If I had to, I guess I would probably say
that the fair shouldn't the ride shouldn't be going so
fast as throw somebody's leg off.
Speaker 1 (11:25):
Look, the fact that he nailed three people that weren't
in the same area the bounced thing is because if
the bounce is hilarious, eight ball corner pocket off, that
sidewalk off, the one ball, watch this.
Speaker 4 (11:36):
Bounced off of two kids and hit the third one on.

- [What you need to do]:
1. Answer these questions from the transcript.
(a) In the opening lines, what should the ride not be going so fast as to do?
(b) How many people does Speaker 1 say he nailed?
(c) According to Speaker 4, what did it bounce off of before hitting the third one?
2. Say whether each statement agrees with the transcript, answering yes or no and quoting the words that decide it.
(a) Speaker 1 says the three people were all in the same area.
(b) Speaker 4 says it bounced off two kids.
(c) The opening lines say the ride should go fast enough to throw somebody's leg off.
Answer using only the transcript above.

- [Record excerpts]:

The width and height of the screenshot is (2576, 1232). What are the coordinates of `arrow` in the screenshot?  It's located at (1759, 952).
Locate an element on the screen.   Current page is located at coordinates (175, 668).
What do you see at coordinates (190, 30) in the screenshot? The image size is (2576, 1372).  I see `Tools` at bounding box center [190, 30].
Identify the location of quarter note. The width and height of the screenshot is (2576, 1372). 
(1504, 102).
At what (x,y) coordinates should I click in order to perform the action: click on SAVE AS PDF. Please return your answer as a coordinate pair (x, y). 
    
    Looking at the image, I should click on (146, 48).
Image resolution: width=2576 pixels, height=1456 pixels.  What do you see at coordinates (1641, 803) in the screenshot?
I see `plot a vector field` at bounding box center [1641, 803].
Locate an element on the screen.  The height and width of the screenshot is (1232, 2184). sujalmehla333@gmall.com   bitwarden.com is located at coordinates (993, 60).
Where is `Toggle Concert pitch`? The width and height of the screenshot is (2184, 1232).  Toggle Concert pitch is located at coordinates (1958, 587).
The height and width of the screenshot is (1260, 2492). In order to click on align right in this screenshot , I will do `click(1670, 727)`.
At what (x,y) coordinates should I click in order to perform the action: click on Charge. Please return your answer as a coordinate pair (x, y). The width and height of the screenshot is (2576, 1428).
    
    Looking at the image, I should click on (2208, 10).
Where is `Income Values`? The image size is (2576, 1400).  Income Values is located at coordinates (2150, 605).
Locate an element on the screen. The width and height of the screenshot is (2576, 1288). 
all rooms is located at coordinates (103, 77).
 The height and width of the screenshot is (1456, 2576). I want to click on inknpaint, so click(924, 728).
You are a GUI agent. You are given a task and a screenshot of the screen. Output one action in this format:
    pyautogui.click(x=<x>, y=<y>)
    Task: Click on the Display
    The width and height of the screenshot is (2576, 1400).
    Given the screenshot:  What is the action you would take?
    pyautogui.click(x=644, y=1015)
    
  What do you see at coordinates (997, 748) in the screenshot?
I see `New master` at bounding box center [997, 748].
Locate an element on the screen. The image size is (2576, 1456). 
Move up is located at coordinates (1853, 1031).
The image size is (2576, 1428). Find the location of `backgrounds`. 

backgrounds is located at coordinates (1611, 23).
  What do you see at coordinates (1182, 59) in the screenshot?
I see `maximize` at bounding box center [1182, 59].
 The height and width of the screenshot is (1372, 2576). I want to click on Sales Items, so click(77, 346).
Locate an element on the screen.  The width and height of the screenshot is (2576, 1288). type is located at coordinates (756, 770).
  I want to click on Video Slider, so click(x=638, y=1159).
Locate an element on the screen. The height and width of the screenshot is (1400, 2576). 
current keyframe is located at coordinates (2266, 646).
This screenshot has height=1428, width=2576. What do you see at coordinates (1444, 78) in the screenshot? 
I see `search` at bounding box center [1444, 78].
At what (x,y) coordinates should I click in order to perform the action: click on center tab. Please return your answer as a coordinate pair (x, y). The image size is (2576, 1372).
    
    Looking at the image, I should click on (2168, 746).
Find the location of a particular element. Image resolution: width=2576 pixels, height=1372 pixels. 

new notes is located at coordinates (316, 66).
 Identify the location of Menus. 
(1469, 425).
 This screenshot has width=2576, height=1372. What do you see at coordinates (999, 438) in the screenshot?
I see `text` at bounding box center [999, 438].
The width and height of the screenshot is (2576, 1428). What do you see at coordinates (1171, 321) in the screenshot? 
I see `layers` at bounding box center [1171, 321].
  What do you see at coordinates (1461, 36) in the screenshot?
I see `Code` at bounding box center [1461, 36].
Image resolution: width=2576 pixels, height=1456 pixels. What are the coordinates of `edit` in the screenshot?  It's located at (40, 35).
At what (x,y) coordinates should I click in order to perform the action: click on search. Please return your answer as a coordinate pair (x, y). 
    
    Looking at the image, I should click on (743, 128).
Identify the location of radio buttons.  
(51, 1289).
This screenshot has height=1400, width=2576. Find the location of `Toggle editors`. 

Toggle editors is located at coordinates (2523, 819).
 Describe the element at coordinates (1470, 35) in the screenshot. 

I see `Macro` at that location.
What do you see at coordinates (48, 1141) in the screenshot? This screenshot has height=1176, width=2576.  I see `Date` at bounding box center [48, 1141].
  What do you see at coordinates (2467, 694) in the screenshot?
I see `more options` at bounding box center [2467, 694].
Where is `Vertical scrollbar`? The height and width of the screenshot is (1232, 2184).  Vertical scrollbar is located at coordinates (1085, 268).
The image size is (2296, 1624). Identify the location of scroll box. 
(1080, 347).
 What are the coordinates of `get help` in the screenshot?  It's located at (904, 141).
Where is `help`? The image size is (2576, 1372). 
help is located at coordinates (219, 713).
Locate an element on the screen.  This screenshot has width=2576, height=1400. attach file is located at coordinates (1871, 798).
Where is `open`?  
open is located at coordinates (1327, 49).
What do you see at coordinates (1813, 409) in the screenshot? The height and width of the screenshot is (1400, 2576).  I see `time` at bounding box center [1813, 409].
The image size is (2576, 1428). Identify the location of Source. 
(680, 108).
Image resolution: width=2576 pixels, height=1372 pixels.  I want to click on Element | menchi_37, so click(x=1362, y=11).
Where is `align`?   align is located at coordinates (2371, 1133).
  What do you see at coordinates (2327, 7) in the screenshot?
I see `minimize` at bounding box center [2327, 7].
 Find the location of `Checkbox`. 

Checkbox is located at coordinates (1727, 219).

- [Answers given]:
1.
(a) Throw somebody's leg off.
(b) Three.
(c) Two kids.

2.
(a) No: "three people that weren't in the same area"
(b) Yes: "Bounced off of two kids and hit the third one on."
(c) No: "the ride shouldn't be going so fast as throw somebody's leg off."